Member of the Grand National Assembly
- Incumbent
- Assumed office 7 June 2015
- Constituency: Ankara (I) (June 2015, Nov 2015, 2018)

Personal details
- Born: Ali İhsan Arslan Ankara, Turkey
- Party: Justice and Development Party (AKP)
- Occupation: Politician, political advisor

= Mücahit Arslan =

Turkish politician

Ali İhsan Arslan (more commonly referred to as Mücahit Arslan) is a Turkish politician from the Justice and Development Party (AKP) who has served as a Member of Parliament for Ankara's first electoral district since 7 June 2015. He is the son of İhsan Arslan, the two-term AKP MP from Diyarbakır between 2002 and 2011.

As one of the closest advisors to former Prime Minister and incumbent President Recep Tayyip Erdoğan, Arslan has been described as the Turkish media as Erdoğan's "secret-keeper" and "most secretive" advisor. His candidacy to become an MP in the June 2015 general election was viewed by many commentators as Erdoğan's attempt to dominate his former party with politicians loyal to him in order to maintain his influence in the political process.

==Early life==

Ali İhsan Arslan was born in Ankara, but states that he actually originates from Diyarbakır. He claims that his has always been referred to by the name Mücahit from the day he was born, with his mother only finding out that his official name recorded on his identity card was Ali İhsan after taking him to the doctors for a vaccination. Arslan himself reports that he first heard him being called Ali İhsan when he first started primary school, claiming that all his friends and family refer to him by the name Mücahit.

Arslan's father is İhsan Arslan, who served as a Member of Parliament for Diyarbakır between 2002 and 2011. İhsan Arslan, who also worked for the pro-Gülen Zaman newspaper, was known for his close ties with the Gülen Movement headed by exiled cleric Fethullah Gülen. He was reported to have been an architect of the now-falsified Ergenekon and Sledgehammer coup trials, when he was reported to have been a 'gang leader' in developing the trial documents that would lead to the wrongful imprisonment of several military officers and pro-opposition journalists.

==Political career==
===Advisor to Recep Tayyip Erdoğan===
Arslan claims that he first met Recep Tayyip Erdoğan in the latter half of the 1990s, through their mutual associate Ömer Çelik. As one of his closest advisors, Arslan was called Erdoğan's 'secret keeper'. When asked about this claim, Arslan stated that knowing about Erdoğan's actions did not necessarily make him a secret keeper. He also stated that their close relationship had also led to exchanges in personal information, though these were far from 'state secrets' according to Arslan.

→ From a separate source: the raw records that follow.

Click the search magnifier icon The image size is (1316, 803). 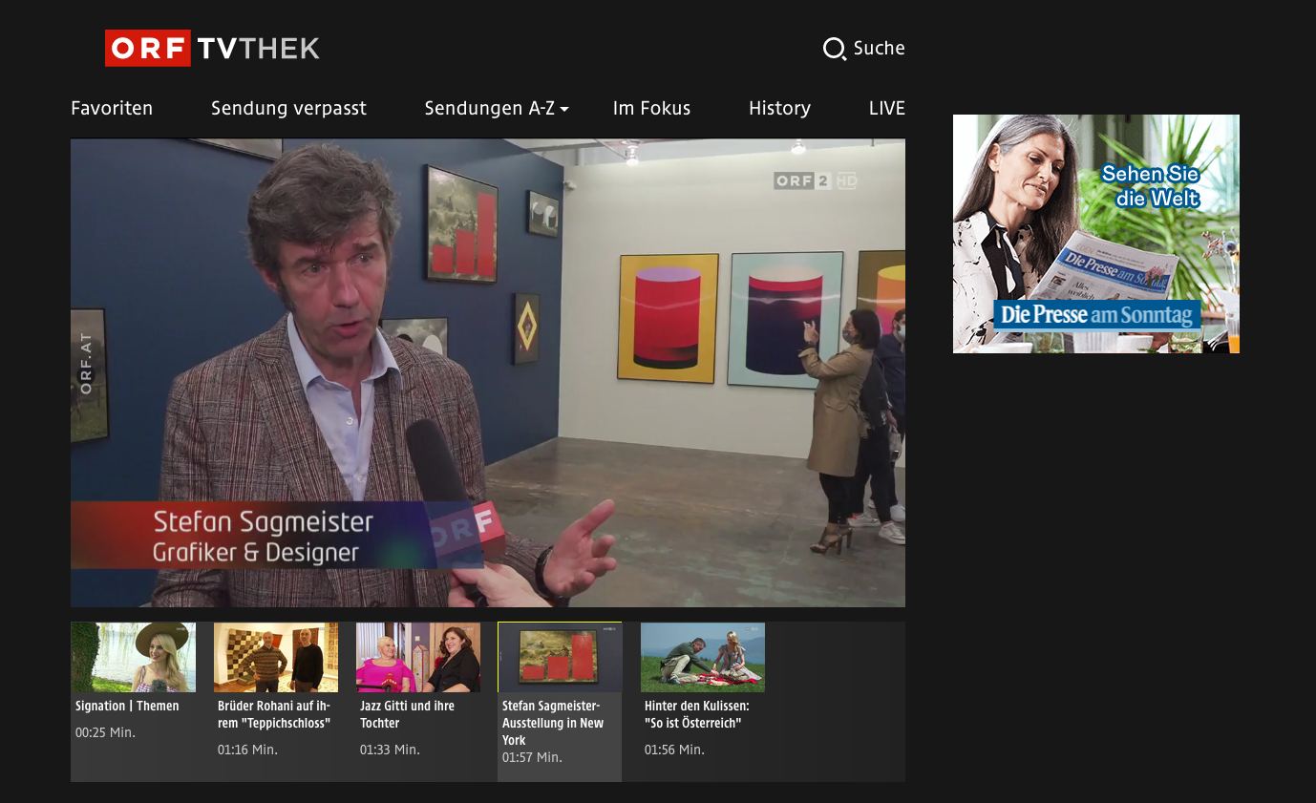click(835, 49)
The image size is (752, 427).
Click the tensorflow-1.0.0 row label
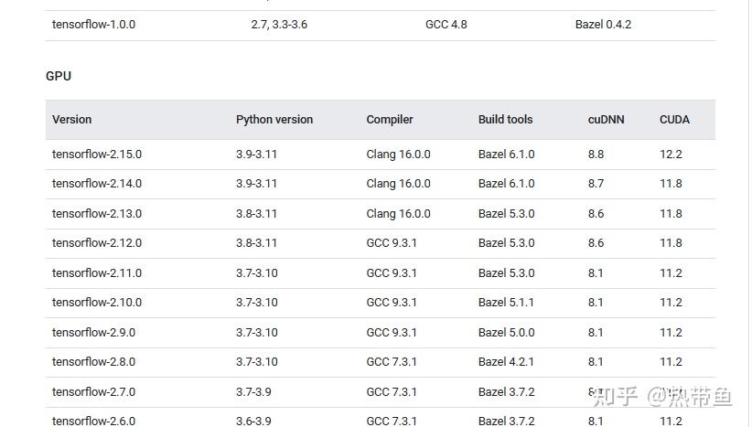(94, 25)
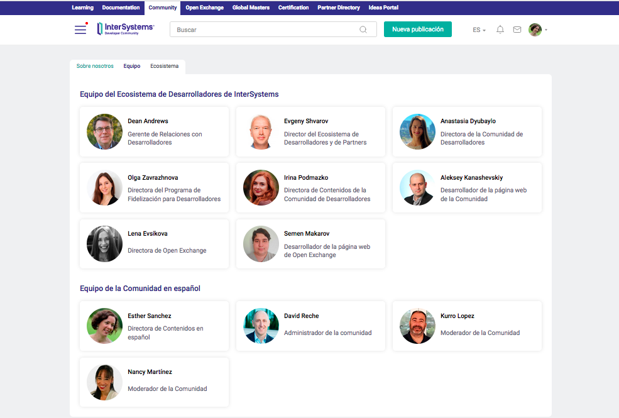Click the search magnifier icon
619x418 pixels.
click(x=363, y=30)
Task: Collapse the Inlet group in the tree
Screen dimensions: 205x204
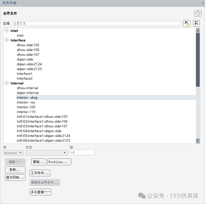Action: tap(6, 30)
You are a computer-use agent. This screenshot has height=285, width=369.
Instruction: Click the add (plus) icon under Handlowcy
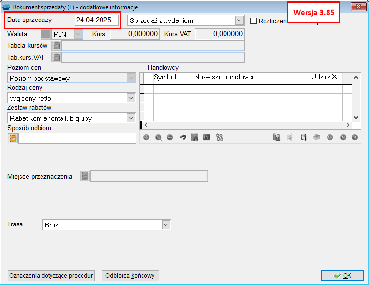[146, 138]
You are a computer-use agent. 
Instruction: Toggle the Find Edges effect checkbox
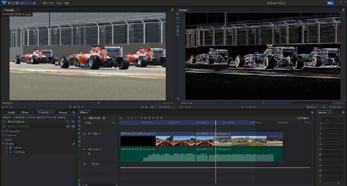[11, 152]
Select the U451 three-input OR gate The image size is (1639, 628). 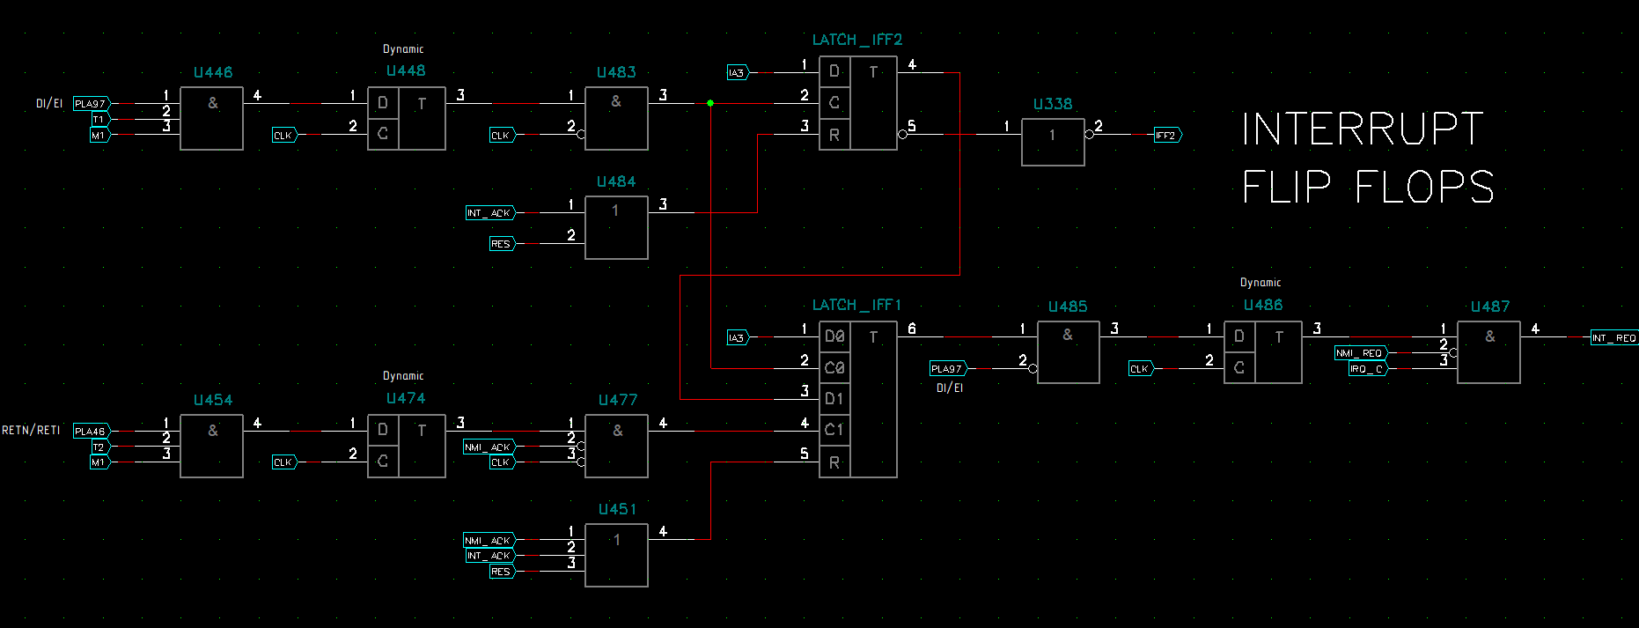coord(616,555)
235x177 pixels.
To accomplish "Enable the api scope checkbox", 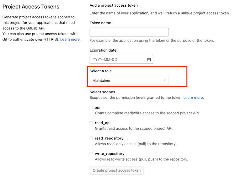I will [x=91, y=108].
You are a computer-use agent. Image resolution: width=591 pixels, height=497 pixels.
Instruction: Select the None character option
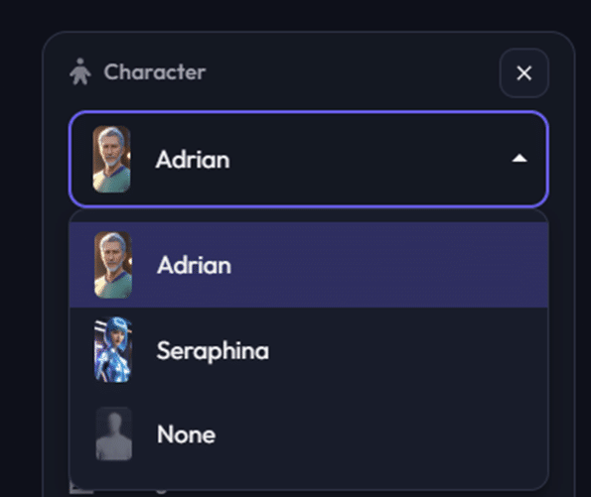point(308,435)
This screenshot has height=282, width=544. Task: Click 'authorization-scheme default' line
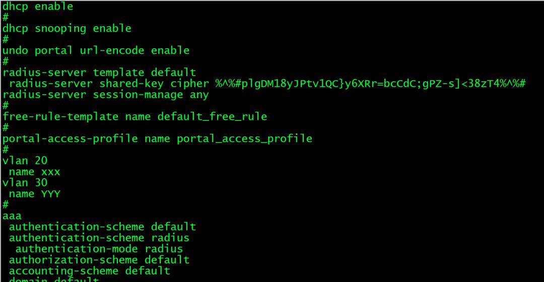tap(99, 260)
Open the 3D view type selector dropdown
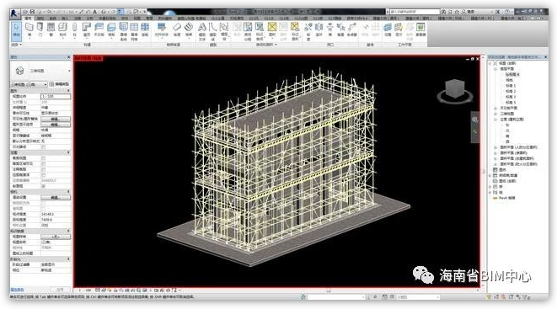 point(29,84)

Numerous claims were made about Arslan and Erdoğan's history by the media, which have commonly referred to Arslan as one of Erdoğan's 'deepest' workers who was sceptical of photo and video opportunities. It was reported by a magazine named Tempo that Arslan was present during the controversial meeting between US President George W. Bush and Erdoğan before the latter became Prime Minister and that Arslan's family have links to the Kurdistan Workers' Party (PKK) and Hezbollah. He is also allegedly a critic of former President Abdullah Gül.

===Member of Parliament===
Arslan was formally put forward as an AKP parliamentary candidate for Ankara's first electoral district before the June 2015 general election. His candidacy caused commotion about whether Erdoğan, by this time the President of Turkey, was behind the decision to put him forward, due to his close affiliation with the Presidency. Arslan's candidacy was seen as an attempt by Erdoğan to keep his influence over the AKP. Arslan was part of the AKP's delegation during eventually unsuccessful negotiations with the Republican People's Party (CHP) over the possible formation of a grand coalition after the June 2015 election resulted in a hung parliament.